The Search – an Open Speech
Cries of distress and moans of pain filled the air. I looked around at the almost surreal setting, stunned by the confusion around me. The entire area was still reeling from the shock of the bomb blast just minutes ago. I knew I was coming to a war-torn country, but even that knowledge could not prepare me for the horror of the real thing. I could not imagine what I was going to suffer in the days ahead in my search for the child prodigy.
My company had sent me here to locate a child who had demonstrated signs of musical competency during a competition created to select a representative for the country at an international competition. Unfortunately, before the boy could unveil his talent to the world, rebels in his country had overrun the government and seized control. The upheaval in the days that followed had also seemed to swallow up any signs of the boy. My company directors were ardent admirers of musical talent, especially when such discoveries would bring in lots of publicity for their recording company. Hence, I was despatched with much unceremonious haste to the country to bring the boy back. This was despite the reports of civil unrest in the region.
I resolved to locate the boy quickly before I became merely a statistic on the casualty list. I pushed my way past the dazed crowd in the area, trying to get to the next street where I had been told the boy was last seen. When I reached there, the same scene of devastation greeted my eyes. I was demoralized. What if the boy had been killed in the blast? Quickly, I rushed to the fourth house down the street, trying to keep my flagging spirits up despite the sight of the burning house. The heat was so great that I could not get into the house at all. All I could do was stand outside calling out the boy’s name, hoping against hope that he would answer my call. But it was futile. No longed-for voice answered my desperate calls.
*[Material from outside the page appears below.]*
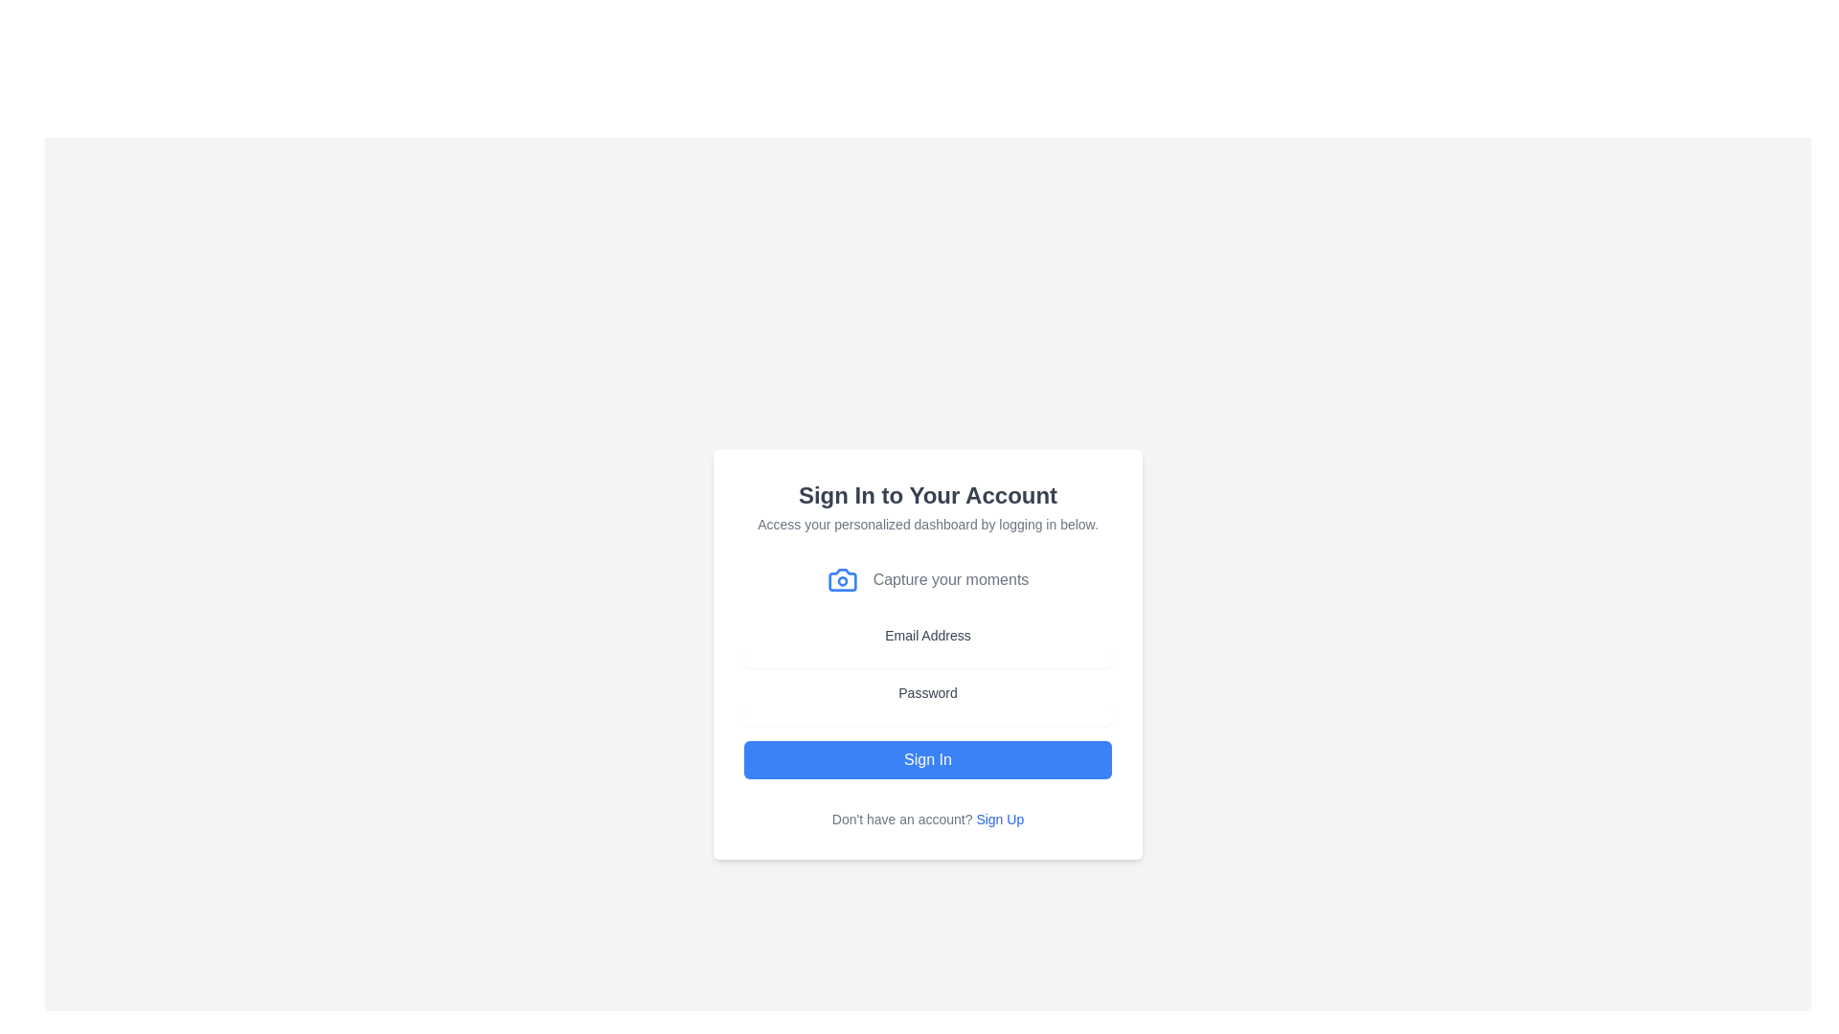  What do you see at coordinates (842, 578) in the screenshot?
I see `the decorative element of the camera icon located to the left of the text 'Capture your moments', which represents the top shape of the camera body` at bounding box center [842, 578].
Finally, I decided to make my way back to the hotel, or rather, what was left of it. As I neared it, I suddenly became aware of footsteps behind me. Fear prickled along my back as I quickened my footsteps, hoping to outpace the pursuer. But try as I might, the footsteps remained steady behind me. At last, my stamina fell flat, and I whirled around to confront my pursuer. To my surprise, it was a bedraggled little boy. Hope soared in my heart as I realized that, underneath all that soot, was the face of the prodigy I was seeking! My search was over! Almost delirious, I picked him up and asked if he was Nikolai Nostri. He nodded grimly, a lifetime of fear and agony imprinted on his every feature. He was clearly tired and frightened, fanning the embers of pity in me. I led him back to the hotel, holding his tiny hand tightly.
Luckily, the hotel was not greatly affected by the blast and could still function. I telephoned my company to tell them the good news. After dinner, I brought Nikolai to the grand piano proudly displayed in the hotel lobby. Nikolai was a genius who could allegedly coax heavenly music out of the most cantankerous instrument. And he had absolutely no formal training! I told him my wish to hear him play and seated him gently before the piano. He reached out tentatively to touch the keys, and after a long while, he began to play. The resulting music that filled the room quietened everyone.
Suddenly, the music stopped and Nikolai’s head slumped loudly onto the keys. I rushed to him. Mutely questioning, I wiped the tears from his eyes. In a quavering voice, Nikolai answered my unspoken question, “I’m no good. If I were, all this wouldn’t have happened. Papa would not have died. It’s all because I am not good enough. It’s a punishment for me daring to try!” The awful words hit me like a pail of ice-cold water thrown at me. I had never met anyone with so much talent, and yet so little confidence. How was he to face the demands of the company directors who would insist he produces music, whether he liked it or not. The joy of the evening suddenly turned to ashes for me.